Road Out of Hell

There are no adequate words to describe the behavior of a PTSD driven adrenaline junkie, using alcohol and success to self medicate. Nothing makes sense, and on the rare occasions that it does the other shoe soon drops.

Dirk will validate the warning given by an early career counselor, in particular that he will develop a pattern of not completing anything he starts. He does not complete his bachelors degree. Even he is eventually unable to explain away his resume' as following the computer industry up its promotional ladder.

What starts as a sexual trist on a business trip while engaged to Terry, progresses to infidelity while married to Julie, and then to out-of-control sexual debauchery. Dirk turns to Zambia, with crazy plans to open an alluvial tin mine as a cover for smuggling emeralds. Unfortunately his endeavors do not have the happy ending of a Wilbur Smith novel. South Africa bomb a southern terrorist base in Zambia and Dirk is lucky to escape with his life.

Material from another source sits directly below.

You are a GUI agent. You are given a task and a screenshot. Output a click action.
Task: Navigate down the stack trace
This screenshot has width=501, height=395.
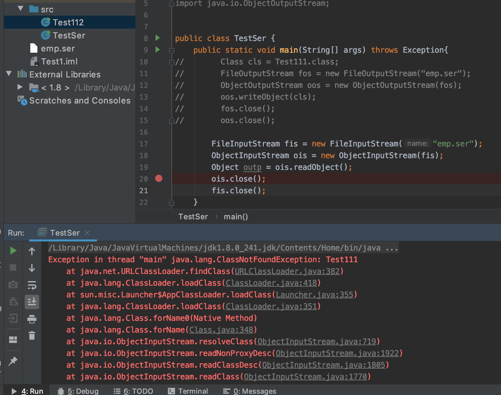click(x=32, y=268)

Dirk and Julie move to England, but the marriage is doomed by his undiagnosed and untreated alcoholism. He abandons the marriage and his children, unable to face admitting that he has acquired a viral STD, refusing to settle down, and having becoming involved in an affair with his sales assistant Joe.

Dirk remains one job ahead of his next firing, eventually landing the one job still available to people like him. He builds his own company called InSite Computer Technology. Circumstances intervene, and his contentious outspoken character is perfectly suited to Microsoft, who need someone to rock their customers boat, and who they can blame for the "not British" directness much needed to stall their big customers from turning to Lotus Notes.

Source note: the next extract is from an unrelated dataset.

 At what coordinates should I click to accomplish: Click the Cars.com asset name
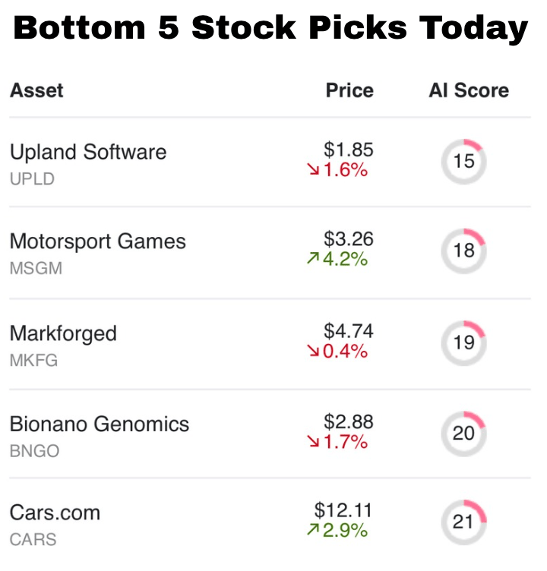point(55,513)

Insite is saved from Dirk's financial mismanagement, when Verity, a Silicon Valley public company needs his relationship with Microsoft, aquires them. In a rare moment of financial prudence, Dirk uses the money to provide for his daughters education and to secure the family home in Coventry.

Dirk moves to Silicon Valley, where his alcoholism follows him. Three engagements and numerous partners later Dirk has lost all sense of relational integrity with the opposite sex. A close friend is defined as anyone who will drink with him in the bar. Verity tolerate his behavior as they do not want to lose his inside knowledge to the competition.

Verity's value rises with the financial boom, and Dirk's worth in close accord.  His daughters live a dual life of American opulence when visiting, and conservative middle-class for the rest of the year with their mother.

The only common denominator in the chaos he brings to all those who engage with him, is a systemic lowering of the moral standards by which he conducts himself.